St. George’s est, véritablement, l’une des plus belles capitales des Caraïbes. Cette formule est lancée à la légère sur des endroits qui possèdent un joli front de mer et un quartier colonial rénové. Ici, elle veut dire quelque chose. Le Carenage — la route du port intérieur — longe la colline au niveau de l’eau, et à six heures du matin, avant que la chaleur ne s’installe, on peut s’y promener avec les bateaux de pêche d’un côté et l’odeur du diesel et de l’eau salée, en regardant la journée commencer. Un couple d’hommes qui reprisen des filets. Un ferry qui embarque pour Carriacou. Une boulangerie déjà ouverte, sa vitrine pleine de pain à la noix de coco.

Le samedi est le jour où le marché se déploie vraiment. Le marché central s’étend sur un pâté de maisons près du terminal de bus, et à huit heures du matin il est dense en vendeurs et en odeurs de choses moulues fraîches. Des étals de noix de muscade et de macis, de bâtons de cannelle, de feuilles de laurier séchées, de racines de curcuma avec leur peau papyracée et leur intérieur d’un orange violent. Des boules de cacao — le chocolat brut non sucré compressé utilisé pour préparer le thé de cacao grenadin — empilées comme des boulets sombres. Les femmes ici connaissent leur produit avec l’autorité de celles qui l’ont cultivé elles-mêmes. Une vendeuse m’a dit sans qu’on lui demande que sa noix de muscade venait de la paroisse Saint-Patrick, au nord, et que la muscade du nord est plus douce que celle de l’intérieur.
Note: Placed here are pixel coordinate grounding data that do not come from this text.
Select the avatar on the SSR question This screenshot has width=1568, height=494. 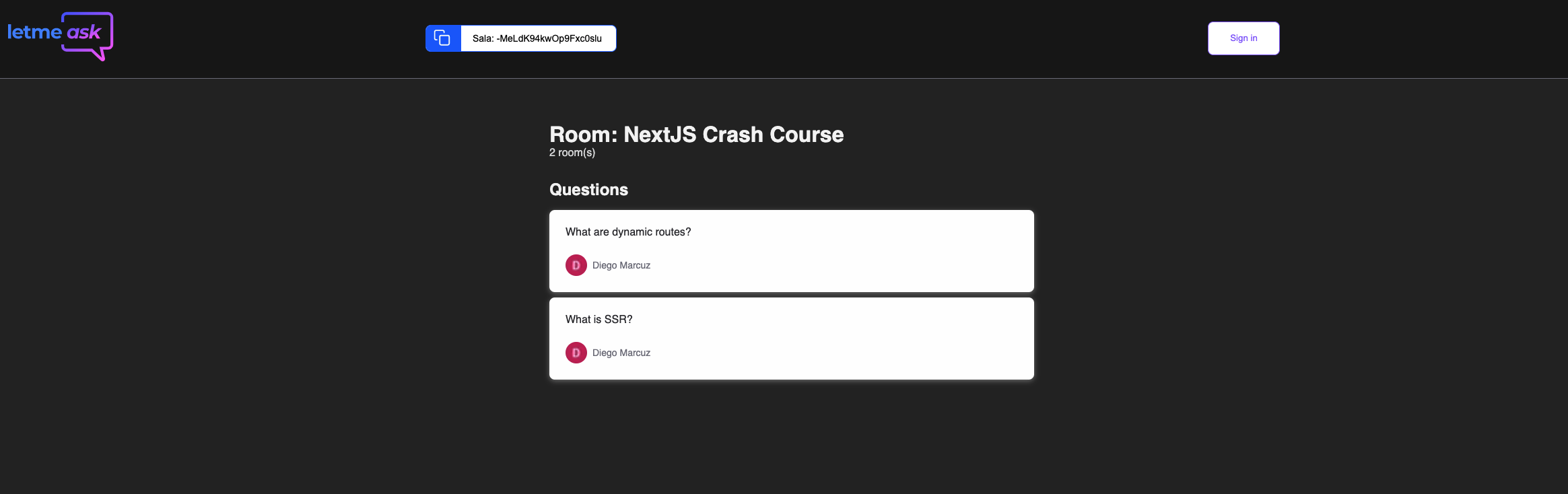pyautogui.click(x=576, y=353)
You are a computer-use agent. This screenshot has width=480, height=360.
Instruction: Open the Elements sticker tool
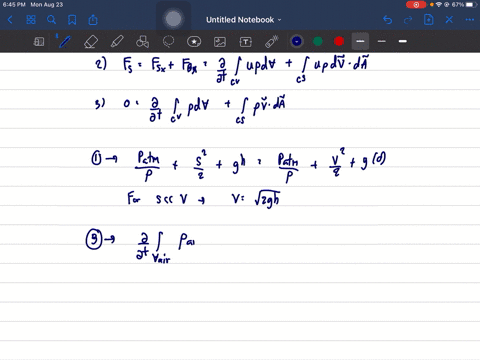tap(194, 42)

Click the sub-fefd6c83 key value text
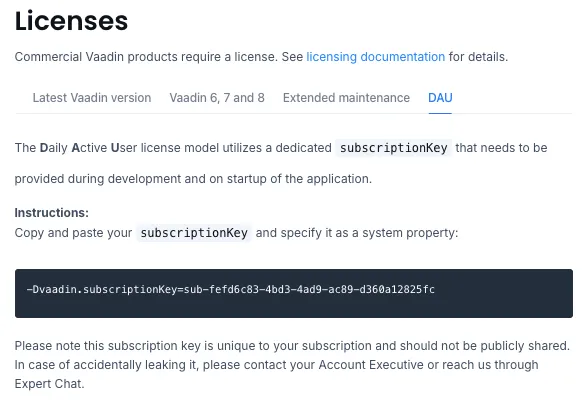pyautogui.click(x=309, y=289)
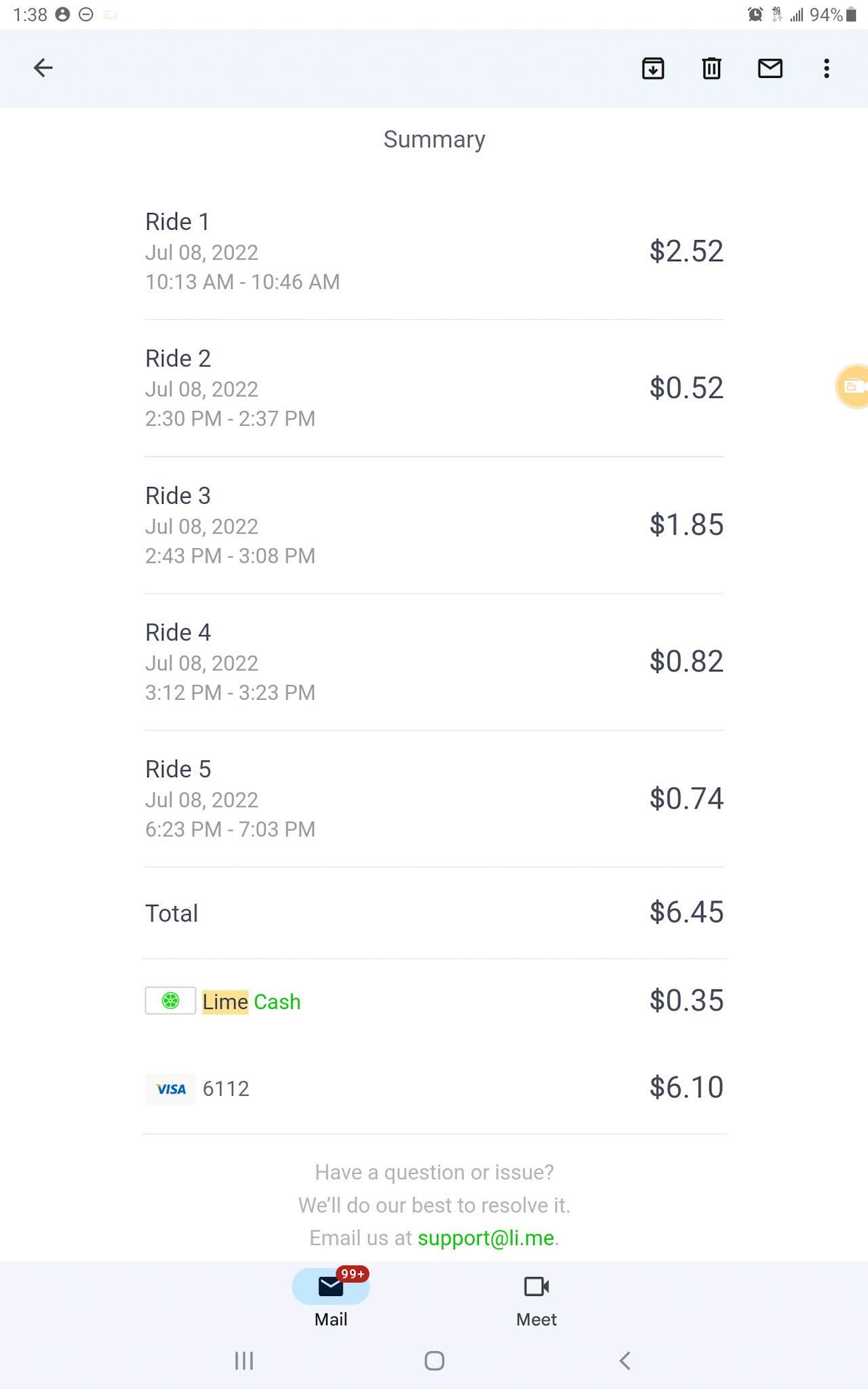Tap the Lime Cash label
868x1389 pixels.
click(x=251, y=1002)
J’en ai acheté un sachet. Elle avait raison.
Depuis le marché, la ville monte dans toutes les directions. Fort George trône au sommet d’un promontoire rocheux, dominant à la fois le port intérieur et la rade extérieure. Les vues depuis les embrasures de canons du fort, du XVIIIe siècle, sont extraordinaires — le genre où l’on comprend immédiatement pourquoi celui qui tenait cette position tenait l’île. Le fort porte aussi une histoire plus récente : c’est ici qu’en 1983 le Premier ministre Maurice Bishop a été exécuté, épisode qui précéda l’invasion américaine et mit fin à la brève période révolutionnaire. Les plaques commémoratives sont discrètes. Le poids du lieu ne l’est pas.
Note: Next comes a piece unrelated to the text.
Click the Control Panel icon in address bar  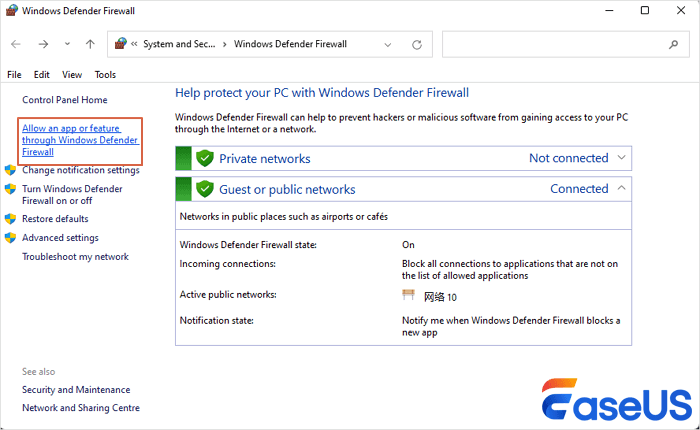click(122, 44)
Pour manger, je revenais sans cesse aux endroits côté Carenage qui servent l’oil-down — le plat national à base de fruit à pain, de viande salée et des légumes du jour, le tout mijoté longuement dans du lait de coco avec des feuilles de taro qui se défont dans la préparation. Ce n’est pas un plat beau. Il est sombre et dense et exige une attention totale. Dans un petit comptoir avec quatre tables en plastique et un menu écrit à la main, une femme prénommée Paulette le servait avec la confiance de quelqu’un qui le fait depuis plus longtemps que je suis en vie. Je l’ai mangé en huit minutes et j’ai pensé à en recommander.
Quand y aller : St. George’s fonctionne toute l’année, mais le marché du samedi est incontournable, et les mois de saison sèche de janvier à avril offrent les ciels les plus dégagés et les matinées les plus fraîches pour arpenter les rues en pente de la colline. La Régate de Carriacou fin juillet et le Carnaval de Grenade en août animent la ville à un niveau sonore qui justifie de réserver à l’avance.